Exercise details:
Write out each line below exactly as it appears.

----- Provided data

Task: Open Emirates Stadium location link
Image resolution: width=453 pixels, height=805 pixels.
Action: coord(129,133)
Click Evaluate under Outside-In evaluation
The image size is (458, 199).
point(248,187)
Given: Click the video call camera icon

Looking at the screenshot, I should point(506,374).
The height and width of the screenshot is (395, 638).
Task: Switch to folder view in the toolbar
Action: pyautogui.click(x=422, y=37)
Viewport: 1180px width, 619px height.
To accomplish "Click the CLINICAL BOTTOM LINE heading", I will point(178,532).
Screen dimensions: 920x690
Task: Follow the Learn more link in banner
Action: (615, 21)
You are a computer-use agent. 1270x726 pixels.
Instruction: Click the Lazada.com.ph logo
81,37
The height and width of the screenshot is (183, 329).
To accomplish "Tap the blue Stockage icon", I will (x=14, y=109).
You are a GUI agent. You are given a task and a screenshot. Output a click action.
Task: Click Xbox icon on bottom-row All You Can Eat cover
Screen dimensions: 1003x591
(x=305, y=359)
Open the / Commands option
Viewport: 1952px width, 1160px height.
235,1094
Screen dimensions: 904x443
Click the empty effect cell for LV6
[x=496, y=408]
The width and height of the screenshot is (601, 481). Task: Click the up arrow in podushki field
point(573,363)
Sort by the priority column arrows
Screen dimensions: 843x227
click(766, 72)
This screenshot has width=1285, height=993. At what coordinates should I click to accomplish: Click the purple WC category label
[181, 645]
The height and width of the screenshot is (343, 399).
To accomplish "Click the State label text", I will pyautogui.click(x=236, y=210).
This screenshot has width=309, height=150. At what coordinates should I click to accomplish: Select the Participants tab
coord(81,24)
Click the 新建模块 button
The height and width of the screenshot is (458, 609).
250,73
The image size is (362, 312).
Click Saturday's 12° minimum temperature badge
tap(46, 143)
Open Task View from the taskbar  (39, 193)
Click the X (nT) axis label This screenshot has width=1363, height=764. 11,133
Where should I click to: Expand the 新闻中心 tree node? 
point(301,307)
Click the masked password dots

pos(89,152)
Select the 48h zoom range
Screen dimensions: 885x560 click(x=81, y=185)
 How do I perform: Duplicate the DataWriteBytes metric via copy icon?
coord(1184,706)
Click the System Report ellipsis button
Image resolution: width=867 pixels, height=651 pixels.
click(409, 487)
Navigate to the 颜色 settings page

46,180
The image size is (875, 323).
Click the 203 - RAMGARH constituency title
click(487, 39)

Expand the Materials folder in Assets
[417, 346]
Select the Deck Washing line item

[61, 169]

----------

Result of this exercise:
Task: Open Emirates Stadium location link
Image resolution: width=453 pixels, height=805 pixels.
Action: coord(129,133)
Click Evaluate under Outside-In evaluation
The image size is (458, 199).
point(248,187)
Given: Click the video call camera icon

Looking at the screenshot, I should point(506,374).
The height and width of the screenshot is (395, 638).
Task: Switch to folder view in the toolbar
Action: pyautogui.click(x=422, y=37)
Viewport: 1180px width, 619px height.
To accomplish "Click the CLINICAL BOTTOM LINE heading", I will point(178,532).
Screen dimensions: 920x690
Task: Follow the Learn more link in banner
Action: (615, 21)
You are a computer-use agent. 1270x726 pixels.
Instruction: Click the Lazada.com.ph logo
81,37
The height and width of the screenshot is (183, 329).
To accomplish "Tap the blue Stockage icon", I will (x=14, y=109).
You are a GUI agent. You are given a task and a screenshot. Output a click action.
Task: Click Xbox icon on bottom-row All You Can Eat cover
Screen dimensions: 1003x591
(x=305, y=359)
Open the / Commands option
Viewport: 1952px width, 1160px height.
235,1094
Screen dimensions: 904x443
Click the empty effect cell for LV6
[x=496, y=408]
The width and height of the screenshot is (601, 481). Task: Click the up arrow in podushki field
point(573,363)
Sort by the priority column arrows
Screen dimensions: 843x227
click(766, 72)
This screenshot has width=1285, height=993. At what coordinates should I click to accomplish: Click the purple WC category label
[181, 645]
The height and width of the screenshot is (343, 399).
To accomplish "Click the State label text", I will pyautogui.click(x=236, y=210).
This screenshot has width=309, height=150. At what coordinates should I click to accomplish: Select the Participants tab
coord(81,24)
Click the 新建模块 button
The height and width of the screenshot is (458, 609).
250,73
The image size is (362, 312).
Click Saturday's 12° minimum temperature badge
tap(46, 143)
Open Task View from the taskbar  (39, 193)
Click the X (nT) axis label This screenshot has width=1363, height=764. 11,133
Where should I click to: Expand the 新闻中心 tree node? 
point(301,307)
Click the masked password dots

pos(89,152)
Select the 48h zoom range
Screen dimensions: 885x560 click(x=81, y=185)
 How do I perform: Duplicate the DataWriteBytes metric via copy icon?
coord(1184,706)
Click the System Report ellipsis button
Image resolution: width=867 pixels, height=651 pixels.
click(409, 487)
Navigate to the 颜色 settings page

46,180
The image size is (875, 323).
Click the 203 - RAMGARH constituency title
click(487, 39)

Expand the Materials folder in Assets
[417, 346]
Select the Deck Washing line item

[61, 169]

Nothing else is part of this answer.